Его запястья ныли, стянутые кандалами. Цепи свисали с колец, и попытавшись натянуть их, чтобы проверить крепление, он зря потратил силы, это была не старая ржавая жестянка, а недавно отлитое железо. «Врагам государства только лучшее», подумал он с горькой иронией. Воин мечтал о чашке колодезной воды, но прежде всего хотел увидеть напарницу живой.
Глаза свыклись, и благодаря этому ему удалось различить очертания бездвижно лежащего тела в углу. Это, очевидно, и была Хионе — вопрос только, дышит она или уже мертва?
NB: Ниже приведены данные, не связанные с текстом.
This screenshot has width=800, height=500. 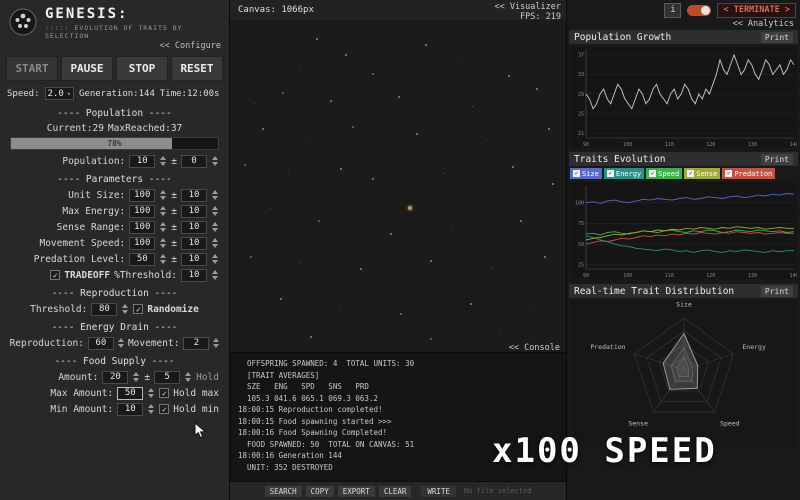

К чьему-то дыханию прислушаться сложно, когда сам дышишь через силу, но Дэйран, логически посоображав, умозаключил, что ликторам нет резона бросать в камеру трупы, значит, она вероятно жива. Боялся он как ошибиться, так и оказаться полуправым, ведь если Хионе ранена, это лишь на йоту лучше смерти — но страх этот купировался нестерпимой жаждой.
— Мастер! — просипел он, взметнув голову.
Ему показалось, что два суровых глаза воззрились на него с потолка. Но это были круглые кольца для висячих цепей. Его разум просто бредил.
— Другого пути не было, Хионе, — промолвил он дрожащими губами, словно услышав, как она его укоряет. — Но правда твоя! Не помогло нам благословение Ореста.
«Ты не мог поступить иначе, — плеском свежей воды ответил ему внутренний голос, рождённый его помутнённым сознанием, — это был выбор, который ты сделал».
В память врезалась сцена из прошлого. Он бредёт около речки в папоротниковых вайях, и ему кажется, что в ногах извиваются змеи. «Змеи на острове тимьянов?» — диву дается. И вдруг слышит пение, не женское и не мужское, не человеческие и не птичье, оно висит над речкой, как пар горячих источников. Пленённый его красотой, Дэйран забывается. Какая-то каменюка попадает ему под обувь. Он падает, и чары песни разлетаются, будто потревоженные голуби. Возвращается прозрение: змеи ведь ползут, и он упал прямо на их дороге!
Но змей и не было. Трава обманула его, как первого человека, искавшего богов в цветных рощах. С тех пор не слышал Дэйран пения, и теперь вряд ли когда-либо услышит ещё — гнить ему в казематах до скончания дней. Теперь змеи реальны, теперь они повсюду. Скорее бы присоединиться к Медуиру на той стороне посмертной тьмы.